[Tfug] Felix the Screwup

jblais joe.blais at pti-instruments.com
Mon Sep 10 10:09:00 MST 2007


Hello -

I think "sync ;" is a pointer to function, "sync() ;" is calling that
function being pointed to.

Being a pointer, it's a lot like any other declared variable.  It can be
part of an expression.  "sync ;" is kind of a no-op expression.  You don't
need to make an assignment in an expression.  You probably won't get an
error with code like this either:  "int iI ; iI ; ++iI ;"   no assignments
in any of them, other than allocating space (you could say assigning address
value to iI, and ++iI which increments the value of whatever is in iI.
No warning, no errors, doesn't do anything either.

joe

> -----Original Message-----
> From: tfug-bounces at tfug.org [mailto:tfug-bounces at tfug.org]On Behalf Of
> Felix Tilley
> Sent: Sunday, September 09, 2007 9:49 PM
> To: Tucson Free Unix Group
> Subject: [Tfug] Felix the Screwup
>
>
> I am self taught in C.  My only formal language training was in PDP-11
> assembly language, circa 1983, at Hughes in Canoga Park.

◆ Listed entries:
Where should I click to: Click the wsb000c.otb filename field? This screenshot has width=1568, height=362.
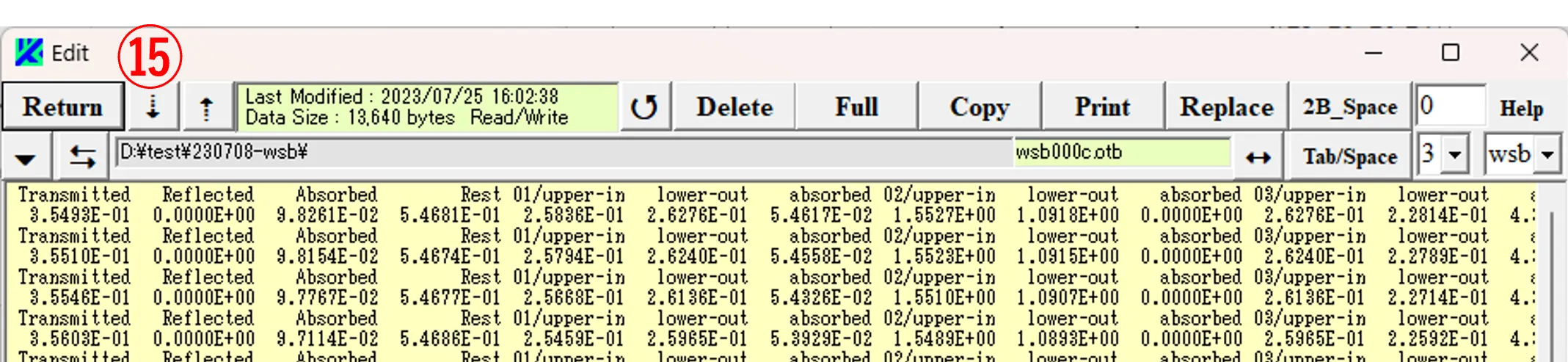point(1121,153)
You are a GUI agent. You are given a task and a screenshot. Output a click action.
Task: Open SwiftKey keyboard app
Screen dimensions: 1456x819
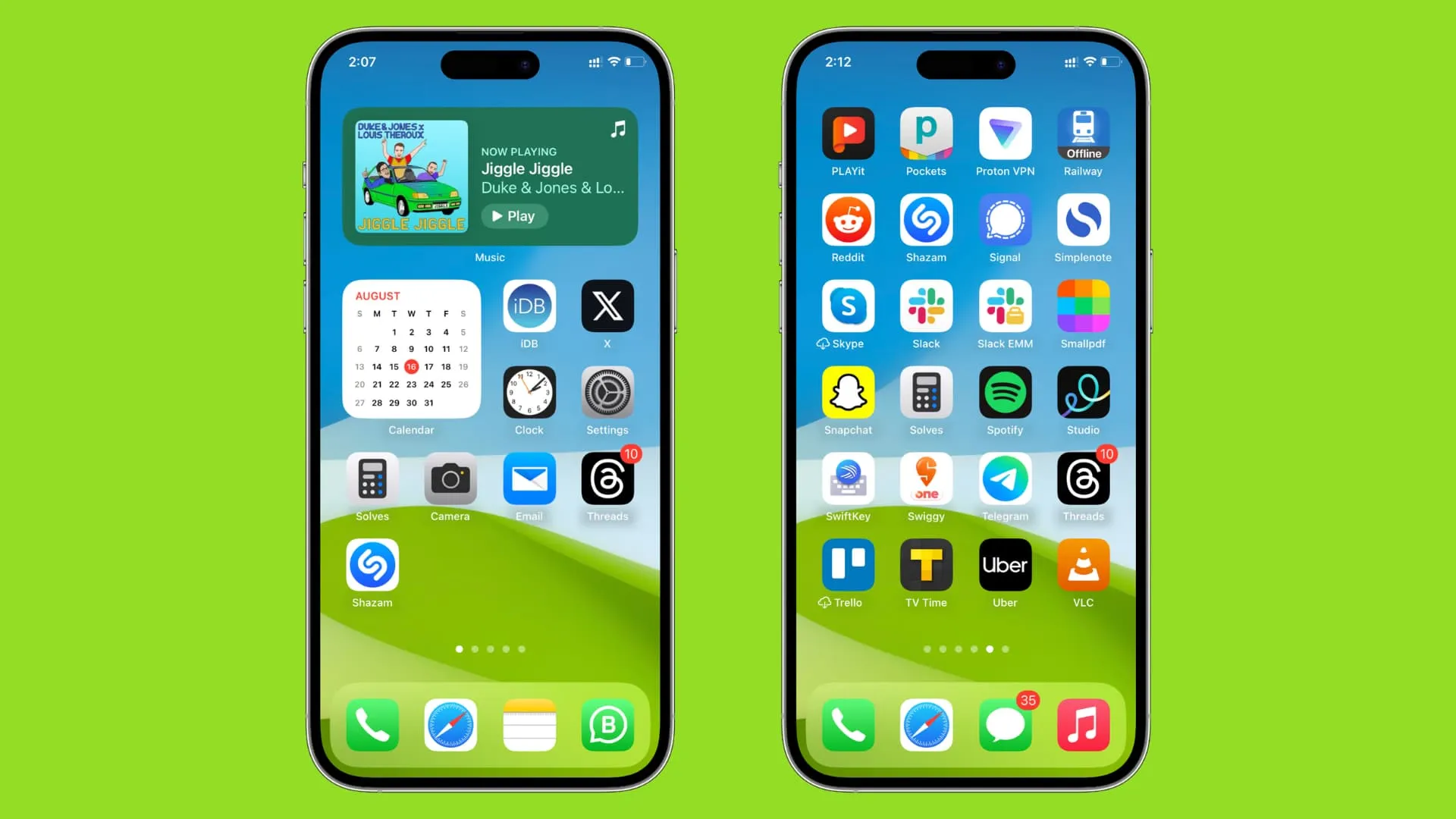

◆ Actions to take:
A: Name every field label in the header of the original message quoted at the end of the mailing-list post.
B: Write a continuation of the mailing-list post, starting after its last sentence.
The listing has nothing to do with what comes next.

◆ Results in order:
A: From, Sent, To, Subject

B:
>
>
>
> sync();        /* Force I/O to disk */
>
>
> exit (0);
>
>
> On my first try. I used
>
>
> sync;        /* Force I/O to disk */
>
>
> exit (0);
>
>
> Note lack of parentheses on the first try.  No errors, no warnings.  It
> just compiled.
> I am not aware of a sync command in C.  I didn't figure it out until I
> compiled with the -S option, and examined the assembly text.
>
> Sorry to have left early on Thursday.  I had rocket ship diarrhea.
> That's where you hold on to the toilet seat to stay out of orbit.
>
> gcc --version
> gcc (GCC) 4.1.0 (SUSE Linux)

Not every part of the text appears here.